The goblin shark (Mitsukurina owstoni) is a rare species of deep-sea shark. Sometimes called a “living fossil”, it is the only extant representative of the family Mitsukurinidae, a lineage some 125 million years old. This pink-skinned animal has a distinctive profile with an elongated, flattened snout, and highly protrusible jaws containing prominent nail-like teeth. It is usually between 3 and 4 m (10 and 13 ft) long when mature, though it can grow considerably larger. Goblin sharks inhabit upper continental slopes, submarine canyons, and seamounts throughout the world at depths greater than 100 m (330 ft), with adults found deeper than juveniles.

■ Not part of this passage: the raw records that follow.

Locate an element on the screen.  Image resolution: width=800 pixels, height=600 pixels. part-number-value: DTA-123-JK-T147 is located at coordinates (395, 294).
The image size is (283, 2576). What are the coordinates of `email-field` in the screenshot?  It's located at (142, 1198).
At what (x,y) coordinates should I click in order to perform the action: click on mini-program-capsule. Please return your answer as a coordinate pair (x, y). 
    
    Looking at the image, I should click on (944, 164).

Its long snout is covered with ampullae of Lorenzini that enable it to sense minute electric fields produced by nearby prey, which it can snatch up by rapidly extending its jaws.

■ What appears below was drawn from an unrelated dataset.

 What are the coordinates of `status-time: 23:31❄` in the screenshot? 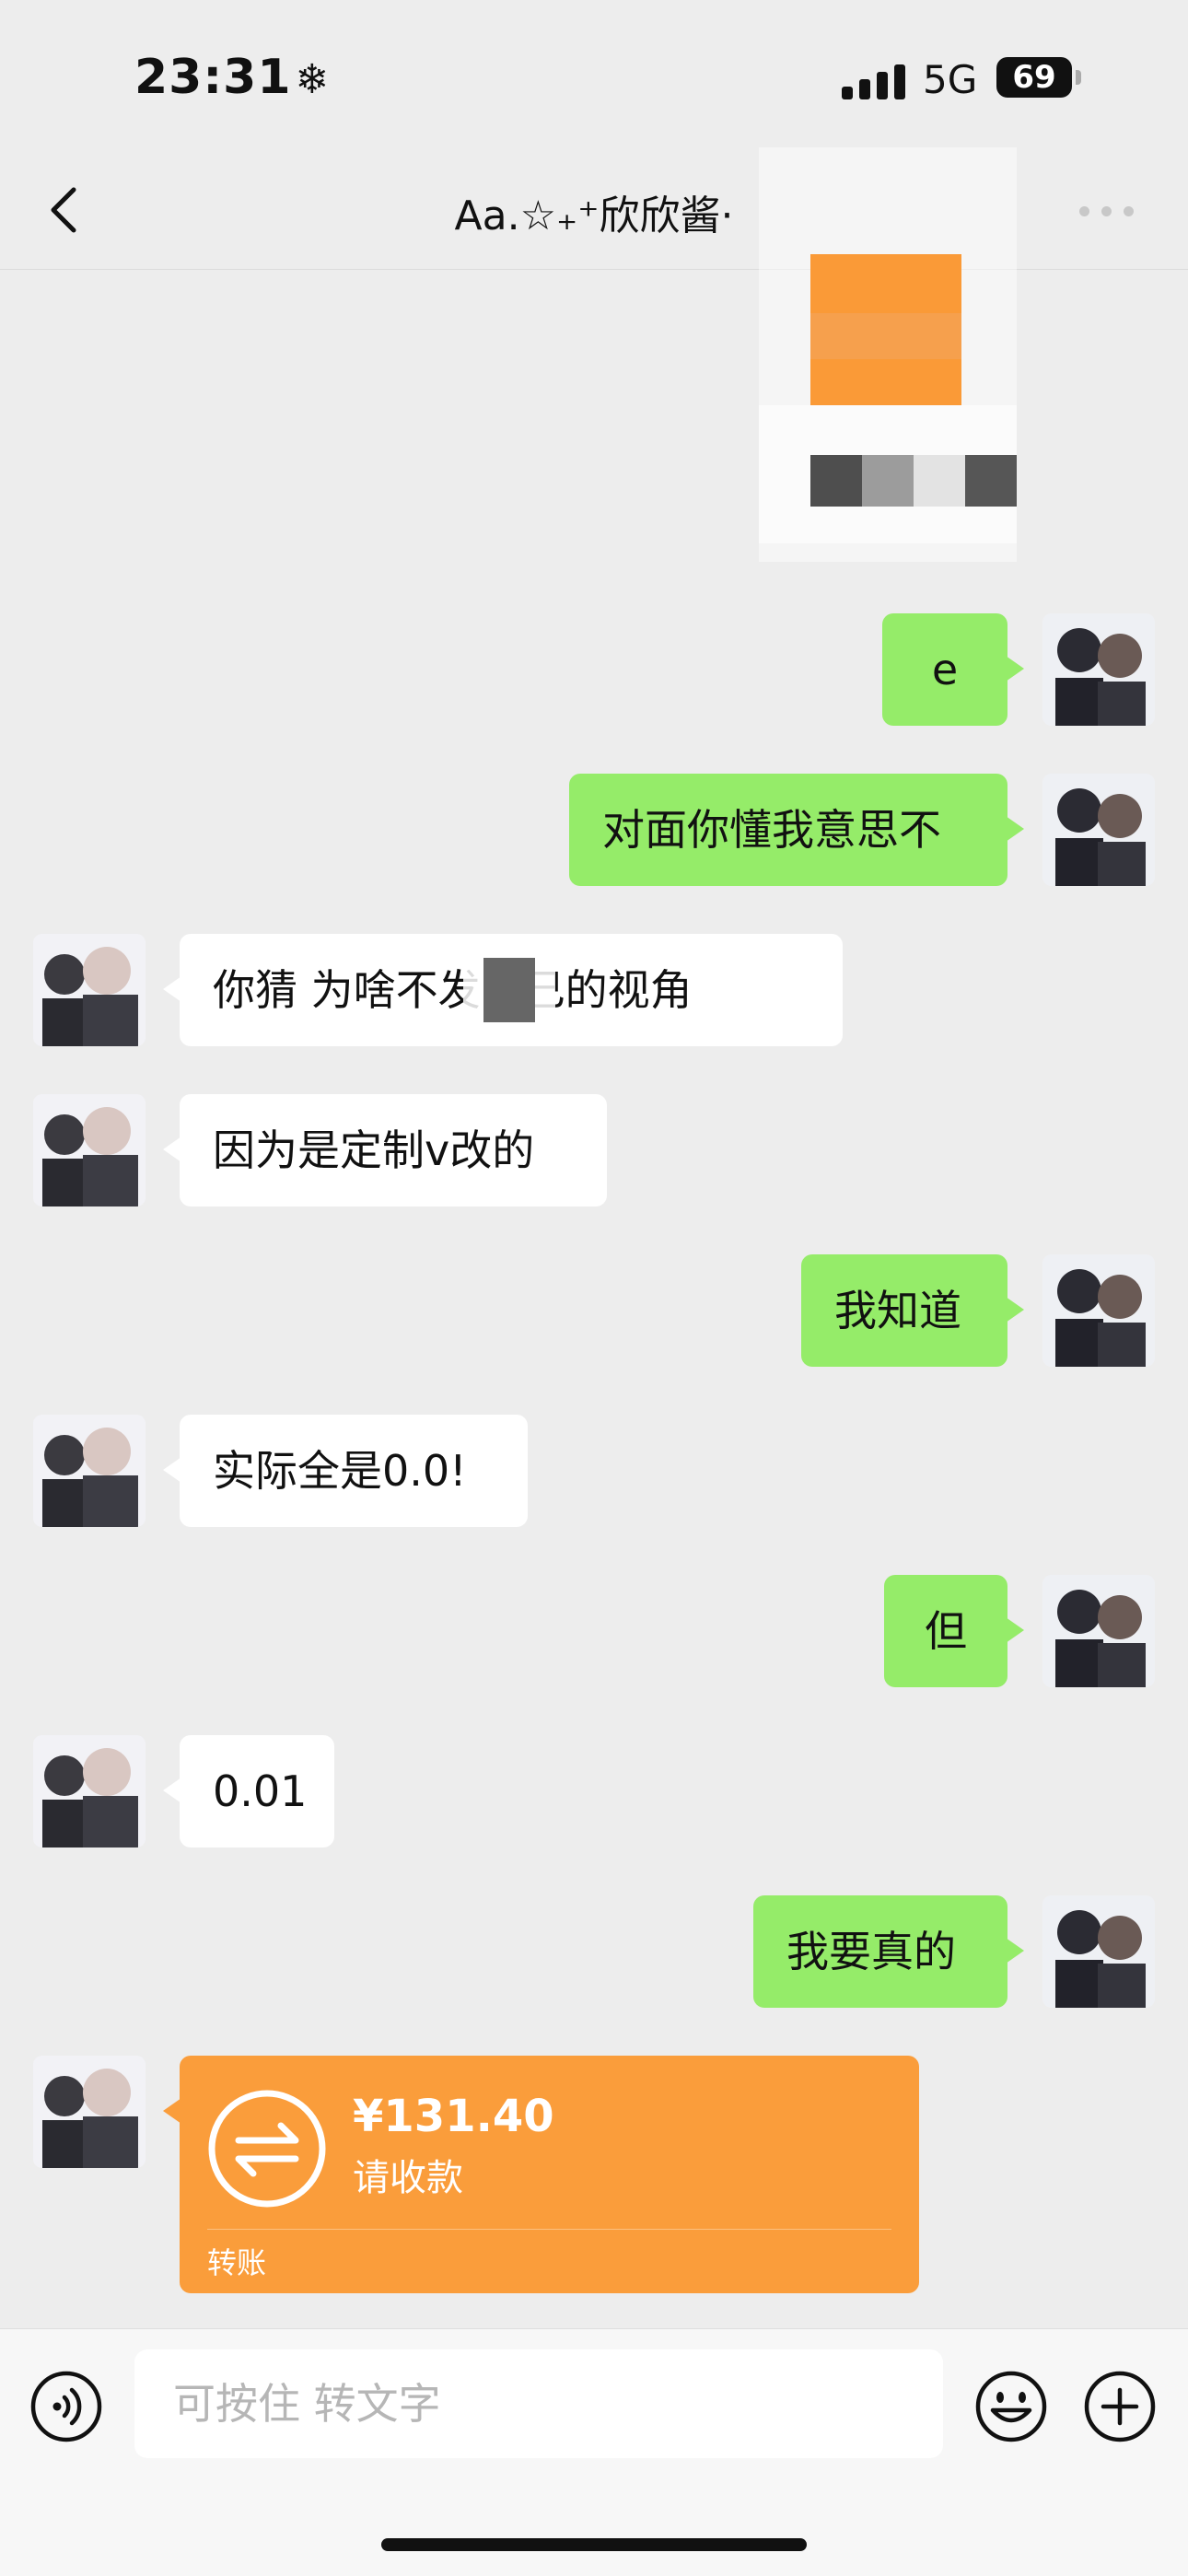 It's located at (232, 78).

It has 35–53 upper and 31–62 lower tooth rows.

Since it is not a fast swimmer, the goblin shark may be an ambush predator. Its low-density flesh and large oilyliver make it neutrally buoyant, allowing it to drift towards its prey with minimal motions so as to avoid detection. Once prey comes into range, the shark’s specialized jaws can snap forward to capture it. The protrusion of the jaw is assisted by two pairs of elastic ligaments associated with the mandibular joint, which are pulled taut when the jaws are in their normal retracted position; when the shark bites, the ligaments release their tension and essentially “catapult” the jaws forward. At the same time, the well-developed basihyal (analogous to a tongue) on the floor of the mouth drops, expanding the oral cavity and sucking in water and prey.

Unless you are a deep diver, the Goblin Shark poses no threats to humans. That is unless a nuclear or chemical anomaly has radically changed it’s DNA structure and now it can crawl up onto land and it line behind you at Starbucks. But what are the chances of that happening?